Selection Bias

On Wednesday I had lunch with five students from my 130 person econometrics class. These were the five that responded to the invitation I had sent to everyone the day before. Over lunch I asked what they thought of the date for the upcoming midterm exam. They universally hated it.

The midterm was scheduled for Monday, October 19. Yale’s October Break gives everyone the rest of the week off. Having the exam that week means my students can’t skip class and take off the whole week. Two of my lunch students had other exams the same day and were not looking forward to pouring both classes into their head during the weekend before. All five students said they wouldn’t mind studying over break if they could take the midterm on the Monday after. I know five is a small sample, but it sure seemed like moving the exam would make a lot of students happy and wouldn’t be a big deal for me.

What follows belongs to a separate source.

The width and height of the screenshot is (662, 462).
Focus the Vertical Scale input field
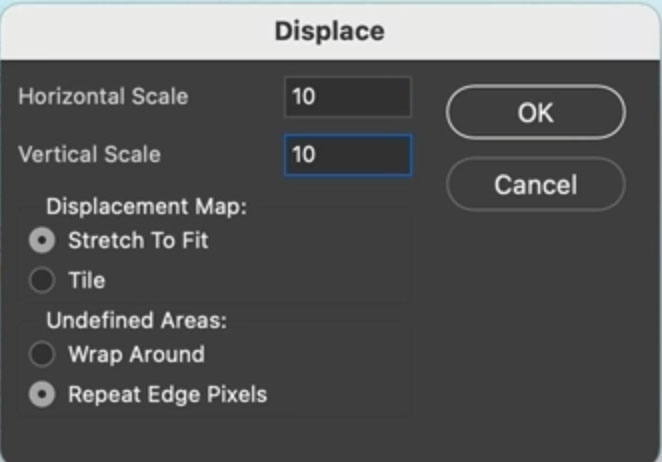tap(347, 155)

On the other hand, it’s best to be sure, so I polled the class with a clicker question at the beginning of my next lecture:

64% of the class wanted to leave the exam right where it was. What the heck happened? In hindsight, this is a classic case of selection bias. Using the methods I teach in this class, it’s not hard to show that the probability of five randomly selected students saying they want to move the exam when 64% like the current date is an incredibly unlikely 0.006 (i.e., 0.36^5).

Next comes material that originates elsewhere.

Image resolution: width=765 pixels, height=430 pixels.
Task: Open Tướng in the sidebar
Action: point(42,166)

The problem was that my lunch group was far from a random sample. These are five of the most engaged students in the class. Of course they wanted more time to study for the exam even if it meant giving up some peace of mind over their break.

The lesson here is kind of obvious: Small non-random samples often don’t reflect what’s going on in with a class as a whole. Before you make a big change (like moving an exam) you should verify your “facts” with a survey or at least a show of hands during lecture.